A nurse-led initiative is stopping liquid morphine and similar drugs at a Wellington Hospital from being flushed into New Zealand’s waterways.

Lynne Green, a nurse at Wellington’s Wakefield Hospital and concerned environmentalist, first raised concerns six years about the risk to aquatic life and waterways of disposing of waste liquid medicines down the sink.

About three years ago she started working in earnest with the hospital’s quality improvement team to find a workable solution, said Rachel Lucas, the hospital’s clinical operations manager.

The result was the hospital is now using a powder – Vernagel that is commonly used to clean-up urine – which turns into a gel after absorbing liquids.

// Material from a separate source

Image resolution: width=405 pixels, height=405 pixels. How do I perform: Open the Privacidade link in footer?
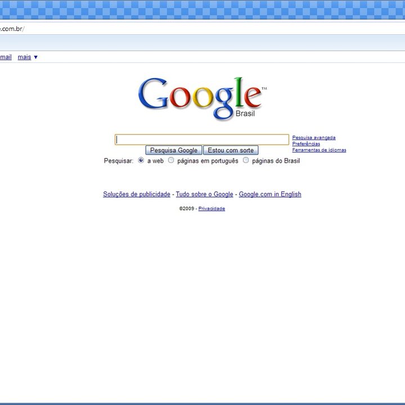click(x=212, y=209)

Lucas said Green first trialed four other methods for absorbing and disposing safely of the liquid drugs including kitty litter, coffee grounds, shredded newspaper and shredded tissue.  But each had had its downsides and the Vernagel powder was found to be effective in holding the waste medicine and was easy to contain and dispose of.

Wakefield – a private elective surgery hospital – has calculated that it probably disposes of about 40 litres a year of waste or expired liquid drugs like morphine, fentanyl and other post-operative pain relief drugs.  But Lucas said if you extrapolated that across all the country’s hospitals and pharmacies the amount of drugs being flushed into waterways could be “quite massive”.

Dr Richard Grenfell, director of Acurity Health Group, which operates Wakefield Hospital, said as far as it knew Wakefield was the first in New Zealand or Europe to use the product in this particular way.

“A positive step for the future would be to see all hospitals and pharmacies throughout New Zealand take on this method of drug disposal, making a significant contribution to cleaning up our waterways,” said Grenfell. “Healthier rivers, mean healthier people.”

Once absorbed in the gel, the waste goes to Porirua landfill’s InterWaste facility where it is steam sterilised, rendered inert, and then buried in the sanitary landfill. Liquids generated during decomposition are captured at the bottom of the landfill, discharged to sewer and eventually end up at a sewage treatment plant before the treated water is discharged to sea. The project was a winner at the Accurity Quality Awards in October and is likely to be rolled out to the fellow Acurity Health hospitals Bowen and Royston.